▸ Your objective
Put the lines from the one containing "Open the UniRef100_Q570F1 hit label" through the end of the records into a Markdown table with the columns Row and Line text, skipping blank lines. Leave the pictures out.

Lines from a pointing dataset:
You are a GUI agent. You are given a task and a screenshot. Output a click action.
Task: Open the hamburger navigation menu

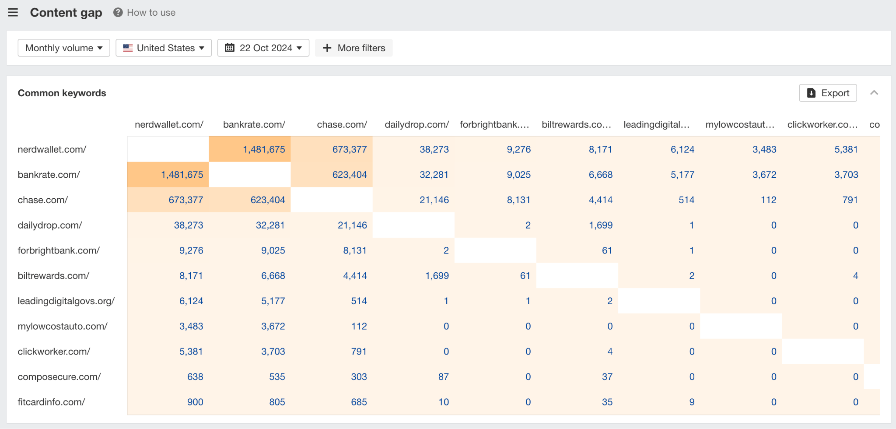pyautogui.click(x=13, y=12)
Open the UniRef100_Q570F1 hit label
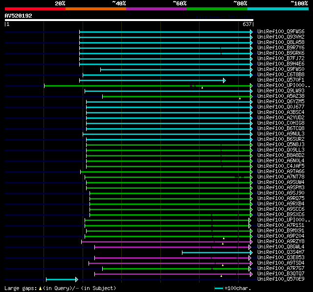 [x=281, y=80]
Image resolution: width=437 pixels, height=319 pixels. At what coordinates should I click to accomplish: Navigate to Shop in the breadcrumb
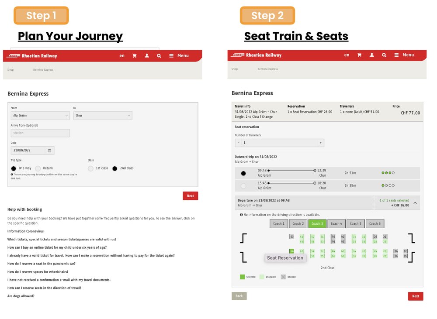[x=10, y=69]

▸ Written solution
| Row | Line text |
|---|---|
| 1 | Open the UniRef100_Q570F1 hit label |
| 2 |  [x=281, y=80] |
| 3 | Image resolution: width=437 pixels, height=319 pixels. At what coordinates should I click to accomplish: Navigate to Shop in the breadcrumb |
| 4 | [x=10, y=69] |